*** Dataset entries ***

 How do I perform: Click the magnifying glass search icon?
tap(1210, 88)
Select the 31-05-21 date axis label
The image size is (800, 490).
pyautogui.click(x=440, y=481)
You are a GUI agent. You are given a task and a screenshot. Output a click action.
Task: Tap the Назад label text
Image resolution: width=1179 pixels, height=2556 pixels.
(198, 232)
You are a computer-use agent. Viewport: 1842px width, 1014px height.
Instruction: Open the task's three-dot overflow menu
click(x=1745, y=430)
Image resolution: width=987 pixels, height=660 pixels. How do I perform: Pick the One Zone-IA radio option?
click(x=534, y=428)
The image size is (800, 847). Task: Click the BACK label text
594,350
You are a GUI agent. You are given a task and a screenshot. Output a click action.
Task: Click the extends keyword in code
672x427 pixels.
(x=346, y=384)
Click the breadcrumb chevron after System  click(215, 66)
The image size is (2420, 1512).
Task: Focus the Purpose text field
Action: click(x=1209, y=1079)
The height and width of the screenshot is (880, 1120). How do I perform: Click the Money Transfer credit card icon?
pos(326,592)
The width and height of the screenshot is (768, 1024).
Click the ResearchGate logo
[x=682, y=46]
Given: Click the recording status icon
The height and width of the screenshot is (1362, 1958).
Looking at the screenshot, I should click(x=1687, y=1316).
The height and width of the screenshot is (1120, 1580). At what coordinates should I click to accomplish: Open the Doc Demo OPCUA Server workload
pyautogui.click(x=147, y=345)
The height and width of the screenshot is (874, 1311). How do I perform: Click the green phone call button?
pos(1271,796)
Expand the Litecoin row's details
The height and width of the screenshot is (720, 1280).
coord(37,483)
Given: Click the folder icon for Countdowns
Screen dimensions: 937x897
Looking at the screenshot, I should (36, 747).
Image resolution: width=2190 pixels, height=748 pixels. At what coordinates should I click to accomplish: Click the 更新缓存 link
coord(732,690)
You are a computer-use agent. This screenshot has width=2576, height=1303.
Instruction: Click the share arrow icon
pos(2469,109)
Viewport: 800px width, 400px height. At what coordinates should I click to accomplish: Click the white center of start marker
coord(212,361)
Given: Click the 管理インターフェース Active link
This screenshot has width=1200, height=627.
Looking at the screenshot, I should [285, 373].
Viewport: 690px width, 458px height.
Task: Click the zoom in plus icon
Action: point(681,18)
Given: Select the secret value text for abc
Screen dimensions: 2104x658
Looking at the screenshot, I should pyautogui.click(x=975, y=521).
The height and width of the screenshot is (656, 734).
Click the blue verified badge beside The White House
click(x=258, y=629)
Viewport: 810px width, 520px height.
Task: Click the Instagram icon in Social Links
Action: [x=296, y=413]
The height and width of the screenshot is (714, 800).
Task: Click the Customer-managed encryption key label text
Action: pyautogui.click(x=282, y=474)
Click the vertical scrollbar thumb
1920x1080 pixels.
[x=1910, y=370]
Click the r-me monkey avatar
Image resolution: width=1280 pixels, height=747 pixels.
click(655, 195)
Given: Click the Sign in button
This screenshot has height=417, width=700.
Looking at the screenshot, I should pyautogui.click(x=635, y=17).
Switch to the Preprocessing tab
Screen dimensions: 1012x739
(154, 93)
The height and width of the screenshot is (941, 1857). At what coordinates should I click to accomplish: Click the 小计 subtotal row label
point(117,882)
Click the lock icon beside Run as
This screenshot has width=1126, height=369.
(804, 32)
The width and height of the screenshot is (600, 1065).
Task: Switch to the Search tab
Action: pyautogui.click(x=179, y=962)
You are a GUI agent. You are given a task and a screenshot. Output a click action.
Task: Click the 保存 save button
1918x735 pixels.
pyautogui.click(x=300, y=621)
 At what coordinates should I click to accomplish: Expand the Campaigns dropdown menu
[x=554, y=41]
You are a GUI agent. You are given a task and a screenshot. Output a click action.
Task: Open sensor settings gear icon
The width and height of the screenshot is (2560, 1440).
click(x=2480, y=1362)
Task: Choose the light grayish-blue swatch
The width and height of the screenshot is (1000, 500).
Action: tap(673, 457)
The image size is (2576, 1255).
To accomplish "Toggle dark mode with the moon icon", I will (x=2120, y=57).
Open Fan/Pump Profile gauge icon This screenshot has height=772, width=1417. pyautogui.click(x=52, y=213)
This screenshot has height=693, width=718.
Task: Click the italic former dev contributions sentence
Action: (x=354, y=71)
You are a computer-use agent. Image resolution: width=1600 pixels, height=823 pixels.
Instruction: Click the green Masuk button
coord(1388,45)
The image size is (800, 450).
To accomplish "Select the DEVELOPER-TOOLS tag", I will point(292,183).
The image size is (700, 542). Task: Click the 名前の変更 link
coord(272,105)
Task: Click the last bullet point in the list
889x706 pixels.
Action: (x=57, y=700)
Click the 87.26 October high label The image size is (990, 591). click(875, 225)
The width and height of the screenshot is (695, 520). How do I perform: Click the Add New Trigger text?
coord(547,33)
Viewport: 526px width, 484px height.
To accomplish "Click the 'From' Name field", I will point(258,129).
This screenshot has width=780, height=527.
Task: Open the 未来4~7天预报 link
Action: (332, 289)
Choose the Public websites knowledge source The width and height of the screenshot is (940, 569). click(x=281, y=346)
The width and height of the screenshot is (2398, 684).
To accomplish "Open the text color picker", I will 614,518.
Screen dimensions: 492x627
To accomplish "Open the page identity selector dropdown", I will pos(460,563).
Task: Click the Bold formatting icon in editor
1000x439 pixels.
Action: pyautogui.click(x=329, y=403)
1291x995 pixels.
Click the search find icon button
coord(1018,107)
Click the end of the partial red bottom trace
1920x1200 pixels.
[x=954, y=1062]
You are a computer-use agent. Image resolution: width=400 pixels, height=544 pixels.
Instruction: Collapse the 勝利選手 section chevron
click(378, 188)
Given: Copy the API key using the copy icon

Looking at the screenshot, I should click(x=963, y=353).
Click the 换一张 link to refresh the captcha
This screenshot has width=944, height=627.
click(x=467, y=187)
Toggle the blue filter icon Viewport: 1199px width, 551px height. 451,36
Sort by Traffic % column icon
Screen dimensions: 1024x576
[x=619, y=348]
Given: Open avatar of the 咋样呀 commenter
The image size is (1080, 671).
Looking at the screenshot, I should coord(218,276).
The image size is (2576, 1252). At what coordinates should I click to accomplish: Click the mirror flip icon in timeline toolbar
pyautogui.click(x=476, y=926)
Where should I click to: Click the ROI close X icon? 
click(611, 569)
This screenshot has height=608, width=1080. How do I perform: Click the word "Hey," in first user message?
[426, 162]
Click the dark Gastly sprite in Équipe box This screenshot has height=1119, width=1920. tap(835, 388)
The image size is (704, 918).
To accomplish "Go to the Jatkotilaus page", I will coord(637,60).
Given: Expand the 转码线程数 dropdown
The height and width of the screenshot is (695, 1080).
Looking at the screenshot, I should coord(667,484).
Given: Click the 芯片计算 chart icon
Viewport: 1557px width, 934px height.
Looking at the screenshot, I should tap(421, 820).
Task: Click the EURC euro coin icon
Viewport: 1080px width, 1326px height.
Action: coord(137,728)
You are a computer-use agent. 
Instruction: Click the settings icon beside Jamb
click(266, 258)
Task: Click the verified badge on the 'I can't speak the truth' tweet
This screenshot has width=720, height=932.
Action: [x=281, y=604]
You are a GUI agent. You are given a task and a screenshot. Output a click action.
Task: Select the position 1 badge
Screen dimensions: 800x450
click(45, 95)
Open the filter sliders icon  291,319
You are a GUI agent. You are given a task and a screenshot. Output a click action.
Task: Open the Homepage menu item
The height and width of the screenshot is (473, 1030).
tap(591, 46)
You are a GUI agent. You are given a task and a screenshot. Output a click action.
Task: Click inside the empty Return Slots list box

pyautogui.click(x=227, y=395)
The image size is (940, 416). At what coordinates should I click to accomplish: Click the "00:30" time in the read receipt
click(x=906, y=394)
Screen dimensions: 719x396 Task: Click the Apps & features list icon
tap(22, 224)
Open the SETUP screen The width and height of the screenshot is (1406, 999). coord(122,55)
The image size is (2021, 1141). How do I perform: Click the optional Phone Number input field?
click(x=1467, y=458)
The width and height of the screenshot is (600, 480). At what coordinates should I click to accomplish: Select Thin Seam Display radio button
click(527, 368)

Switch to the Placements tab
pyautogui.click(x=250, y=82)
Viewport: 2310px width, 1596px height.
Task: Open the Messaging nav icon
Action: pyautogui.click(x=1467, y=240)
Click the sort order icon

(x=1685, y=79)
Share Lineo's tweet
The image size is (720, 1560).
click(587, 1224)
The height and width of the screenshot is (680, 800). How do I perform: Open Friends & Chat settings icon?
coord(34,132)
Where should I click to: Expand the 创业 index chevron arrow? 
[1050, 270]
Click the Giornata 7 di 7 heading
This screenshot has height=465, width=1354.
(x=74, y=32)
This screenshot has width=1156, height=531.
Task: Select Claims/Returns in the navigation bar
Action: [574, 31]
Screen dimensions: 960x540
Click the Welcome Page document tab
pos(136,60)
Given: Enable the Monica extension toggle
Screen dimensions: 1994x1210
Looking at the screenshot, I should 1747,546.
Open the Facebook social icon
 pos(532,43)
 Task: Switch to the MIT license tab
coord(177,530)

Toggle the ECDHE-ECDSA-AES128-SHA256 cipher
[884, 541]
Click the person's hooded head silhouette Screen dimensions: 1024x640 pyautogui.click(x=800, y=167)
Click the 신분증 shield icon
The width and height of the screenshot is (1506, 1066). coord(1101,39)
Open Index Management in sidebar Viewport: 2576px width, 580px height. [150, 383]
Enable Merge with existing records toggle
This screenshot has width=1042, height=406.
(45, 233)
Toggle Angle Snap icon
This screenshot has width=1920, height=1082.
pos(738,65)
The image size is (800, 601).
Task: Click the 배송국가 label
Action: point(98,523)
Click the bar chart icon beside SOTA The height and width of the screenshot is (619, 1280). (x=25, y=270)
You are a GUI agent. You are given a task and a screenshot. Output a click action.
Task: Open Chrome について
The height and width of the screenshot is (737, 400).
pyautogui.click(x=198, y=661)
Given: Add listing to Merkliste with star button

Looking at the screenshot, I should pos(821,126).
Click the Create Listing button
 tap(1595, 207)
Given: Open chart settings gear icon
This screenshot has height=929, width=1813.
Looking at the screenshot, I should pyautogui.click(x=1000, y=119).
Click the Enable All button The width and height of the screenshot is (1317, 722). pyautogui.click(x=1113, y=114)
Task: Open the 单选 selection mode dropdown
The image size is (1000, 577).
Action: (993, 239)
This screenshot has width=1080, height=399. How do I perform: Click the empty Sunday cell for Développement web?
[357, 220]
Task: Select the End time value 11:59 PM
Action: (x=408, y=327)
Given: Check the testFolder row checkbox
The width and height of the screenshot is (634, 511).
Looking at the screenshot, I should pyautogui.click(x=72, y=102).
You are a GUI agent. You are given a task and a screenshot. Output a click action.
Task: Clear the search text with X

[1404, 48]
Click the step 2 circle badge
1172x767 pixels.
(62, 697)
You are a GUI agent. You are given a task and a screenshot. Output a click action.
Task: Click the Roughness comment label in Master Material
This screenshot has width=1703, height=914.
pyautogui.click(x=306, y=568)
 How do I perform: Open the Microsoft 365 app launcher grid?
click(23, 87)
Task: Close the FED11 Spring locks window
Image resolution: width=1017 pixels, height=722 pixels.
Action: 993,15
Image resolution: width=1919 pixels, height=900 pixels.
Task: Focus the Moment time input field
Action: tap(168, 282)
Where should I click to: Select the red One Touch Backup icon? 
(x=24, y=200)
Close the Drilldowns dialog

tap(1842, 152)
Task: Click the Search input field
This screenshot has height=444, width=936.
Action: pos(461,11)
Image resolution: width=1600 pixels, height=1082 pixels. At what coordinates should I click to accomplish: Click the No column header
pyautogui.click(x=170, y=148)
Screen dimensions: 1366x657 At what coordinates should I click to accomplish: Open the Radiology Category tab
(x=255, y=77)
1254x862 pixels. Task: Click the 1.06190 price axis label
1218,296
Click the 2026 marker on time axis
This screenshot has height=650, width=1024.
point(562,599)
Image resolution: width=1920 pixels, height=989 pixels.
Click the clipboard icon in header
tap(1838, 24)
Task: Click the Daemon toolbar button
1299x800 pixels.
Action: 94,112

***

Pull out each line above that includes the string "empty", copying them all.

Task: Click inside the empty Return Slots list box
This screenshot has width=1080, height=399. How do I perform: Click the empty Sunday cell for Développement web?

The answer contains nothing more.